Dataset records
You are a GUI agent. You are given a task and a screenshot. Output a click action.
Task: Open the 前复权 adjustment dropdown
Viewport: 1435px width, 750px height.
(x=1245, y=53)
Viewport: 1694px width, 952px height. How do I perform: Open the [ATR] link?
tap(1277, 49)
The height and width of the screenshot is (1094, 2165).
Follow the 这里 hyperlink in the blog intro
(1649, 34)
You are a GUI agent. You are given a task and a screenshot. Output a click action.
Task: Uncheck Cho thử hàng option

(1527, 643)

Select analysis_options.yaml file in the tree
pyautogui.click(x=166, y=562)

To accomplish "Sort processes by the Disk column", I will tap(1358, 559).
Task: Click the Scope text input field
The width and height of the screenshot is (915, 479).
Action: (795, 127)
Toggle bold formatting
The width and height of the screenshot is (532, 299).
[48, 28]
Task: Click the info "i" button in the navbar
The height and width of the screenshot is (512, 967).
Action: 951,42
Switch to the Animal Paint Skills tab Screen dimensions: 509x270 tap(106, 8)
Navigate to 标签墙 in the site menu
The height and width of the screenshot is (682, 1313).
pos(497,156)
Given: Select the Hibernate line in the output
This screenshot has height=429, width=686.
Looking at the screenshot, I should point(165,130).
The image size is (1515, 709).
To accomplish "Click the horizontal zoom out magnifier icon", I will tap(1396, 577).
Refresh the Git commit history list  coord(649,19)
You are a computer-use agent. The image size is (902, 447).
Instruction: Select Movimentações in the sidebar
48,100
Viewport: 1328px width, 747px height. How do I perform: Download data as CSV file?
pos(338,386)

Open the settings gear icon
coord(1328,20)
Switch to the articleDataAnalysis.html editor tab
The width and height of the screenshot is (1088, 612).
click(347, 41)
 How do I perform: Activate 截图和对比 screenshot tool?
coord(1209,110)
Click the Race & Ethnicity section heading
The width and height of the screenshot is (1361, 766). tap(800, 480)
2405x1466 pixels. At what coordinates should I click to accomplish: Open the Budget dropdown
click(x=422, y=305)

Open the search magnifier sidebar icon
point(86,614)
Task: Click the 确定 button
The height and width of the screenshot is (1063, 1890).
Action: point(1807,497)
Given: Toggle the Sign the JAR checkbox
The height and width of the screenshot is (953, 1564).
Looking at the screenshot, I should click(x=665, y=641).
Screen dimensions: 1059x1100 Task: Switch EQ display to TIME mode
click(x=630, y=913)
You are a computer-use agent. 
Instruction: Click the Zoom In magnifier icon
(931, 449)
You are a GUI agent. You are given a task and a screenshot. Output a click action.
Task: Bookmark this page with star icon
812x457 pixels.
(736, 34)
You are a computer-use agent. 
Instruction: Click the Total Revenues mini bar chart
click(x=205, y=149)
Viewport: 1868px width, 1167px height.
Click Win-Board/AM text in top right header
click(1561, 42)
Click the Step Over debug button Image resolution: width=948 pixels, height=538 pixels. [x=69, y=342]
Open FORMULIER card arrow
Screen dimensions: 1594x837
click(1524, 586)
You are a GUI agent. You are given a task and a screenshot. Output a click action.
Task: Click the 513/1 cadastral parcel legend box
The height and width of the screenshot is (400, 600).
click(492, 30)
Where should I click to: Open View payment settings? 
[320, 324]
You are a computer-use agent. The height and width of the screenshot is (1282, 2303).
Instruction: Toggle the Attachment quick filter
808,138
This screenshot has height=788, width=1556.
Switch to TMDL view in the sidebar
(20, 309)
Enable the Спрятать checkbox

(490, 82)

Instructions to follow:
Using the exact wording, repeat all the entries.

Your solution:
You are a GUI agent. You are given a task and a screenshot. Output a click action.
Task: Open the 前复权 adjustment dropdown
Viewport: 1435px width, 750px height.
(x=1245, y=53)
Viewport: 1694px width, 952px height. How do I perform: Open the [ATR] link?
tap(1277, 49)
The height and width of the screenshot is (1094, 2165).
Follow the 这里 hyperlink in the blog intro
(1649, 34)
You are a GUI agent. You are given a task and a screenshot. Output a click action.
Task: Uncheck Cho thử hàng option

(1527, 643)

Select analysis_options.yaml file in the tree
pyautogui.click(x=166, y=562)

To accomplish "Sort processes by the Disk column", I will tap(1358, 559).
Task: Click the Scope text input field
The width and height of the screenshot is (915, 479).
Action: (795, 127)
Toggle bold formatting
The width and height of the screenshot is (532, 299).
[48, 28]
Task: Click the info "i" button in the navbar
The height and width of the screenshot is (512, 967).
Action: 951,42
Switch to the Animal Paint Skills tab Screen dimensions: 509x270 tap(106, 8)
Navigate to 标签墙 in the site menu
The height and width of the screenshot is (682, 1313).
pos(497,156)
Given: Select the Hibernate line in the output
This screenshot has height=429, width=686.
Looking at the screenshot, I should point(165,130).
The image size is (1515, 709).
To accomplish "Click the horizontal zoom out magnifier icon", I will tap(1396, 577).
Refresh the Git commit history list  coord(649,19)
You are a computer-use agent. The image size is (902, 447).
Instruction: Select Movimentações in the sidebar
48,100
Viewport: 1328px width, 747px height. How do I perform: Download data as CSV file?
pos(338,386)

Open the settings gear icon
coord(1328,20)
Switch to the articleDataAnalysis.html editor tab
The width and height of the screenshot is (1088, 612).
click(347, 41)
 How do I perform: Activate 截图和对比 screenshot tool?
coord(1209,110)
Click the Race & Ethnicity section heading
The width and height of the screenshot is (1361, 766). tap(800, 480)
2405x1466 pixels. At what coordinates should I click to accomplish: Open the Budget dropdown
click(x=422, y=305)

Open the search magnifier sidebar icon
point(86,614)
Task: Click the 确定 button
The height and width of the screenshot is (1063, 1890).
Action: point(1807,497)
Given: Toggle the Sign the JAR checkbox
The height and width of the screenshot is (953, 1564).
Looking at the screenshot, I should click(x=665, y=641).
Screen dimensions: 1059x1100 Task: Switch EQ display to TIME mode
click(x=630, y=913)
You are a computer-use agent. 
Instruction: Click the Zoom In magnifier icon
(931, 449)
You are a GUI agent. You are given a task and a screenshot. Output a click action.
Task: Bookmark this page with star icon
812x457 pixels.
(736, 34)
You are a computer-use agent. 
Instruction: Click the Total Revenues mini bar chart
click(x=205, y=149)
Viewport: 1868px width, 1167px height.
Click Win-Board/AM text in top right header
click(1561, 42)
Click the Step Over debug button Image resolution: width=948 pixels, height=538 pixels. [x=69, y=342]
Open FORMULIER card arrow
Screen dimensions: 1594x837
click(1524, 586)
You are a GUI agent. You are given a task and a screenshot. Output a click action.
Task: Click the 513/1 cadastral parcel legend box
The height and width of the screenshot is (400, 600).
click(492, 30)
Where should I click to: Open View payment settings? 
[320, 324]
You are a computer-use agent. The height and width of the screenshot is (1282, 2303).
Instruction: Toggle the Attachment quick filter
808,138
This screenshot has height=788, width=1556.
Switch to TMDL view in the sidebar
(20, 309)
Enable the Спрятать checkbox

(490, 82)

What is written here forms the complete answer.